All We Shall Know (Ryan)

Someone who knows of my love of the Irish writers Colm Toibin and Colum McCann suggested I try Donal Ryan, and now I have three Irish writers to follow. Ryan’s gutsy and gently devastating account of Melody’s affair and pregnancy (the chapters are labelled by how many weeks pregnant she is – we know she’s running out of time) and how it plays out in a small town, with some elements we may not recognize, packs a tremendous punch in its 180 pages. (Wow, that’s a long sentence.) The cast here is small, and Ryan provides the details necessary to make them flawed and recognizable humans. I identified with all of them, particularly the walking ache of sorrow that is Melody’s father.
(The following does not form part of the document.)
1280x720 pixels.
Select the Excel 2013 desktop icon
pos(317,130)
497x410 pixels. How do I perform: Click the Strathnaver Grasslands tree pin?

Part of what I mean by gutsy here is Ryan’s willingness to raise the question of abortion in an Irish novel. Another part is that he wrote this novel in first person from Melody’s point of view. I cannot pretend I can get inside the head of a pregnant woman living alone suffering the scrutiny of a small town, but I think he has done quite well. In these (literary) days, when authors are sometimes harshly criticized for writing from a perspective other than their own, I admire Ryan’s choice here. I wonder what kind of reaction the book gets from female readers.

Refugee (Gratz)

The story of three refugees (and their families) trying to escape, respectively, 1938 Berlin, 1994 Havana, and 2015 Aleppo, Refugee does not soften things just because it is intended for a young adult audience. It is engaging and well-paced. Gratz has clearly done his research, but he doesn’t overwhelm the plot with it. And though it’s fairly obvious how it will happen, the three stories matter here. They are integrated in clever and relevant ways; this is not just three parallel stories on the same topic. Gratz uses them to show that there are elements of each refugee story that are repeated, and the coming-of-age moments are legitimate and honest. If this became a movie (as written), it would have a hard time staying PG-13. There are some extremely tough moments, though one is (thankfully) off-camera, as it were. Some background knowledge would be useful for readers, but I think this is the kind of book that would prompt readers to search for it themselves. Gratz’s notes after the end of the book are a great place to start. This is a really strong piece of work and certainly makes me curious about Gratz’s other work.

 

Alan Gratz’s site

The Forty Rules of Love: A Novel of Rumi (Shafak)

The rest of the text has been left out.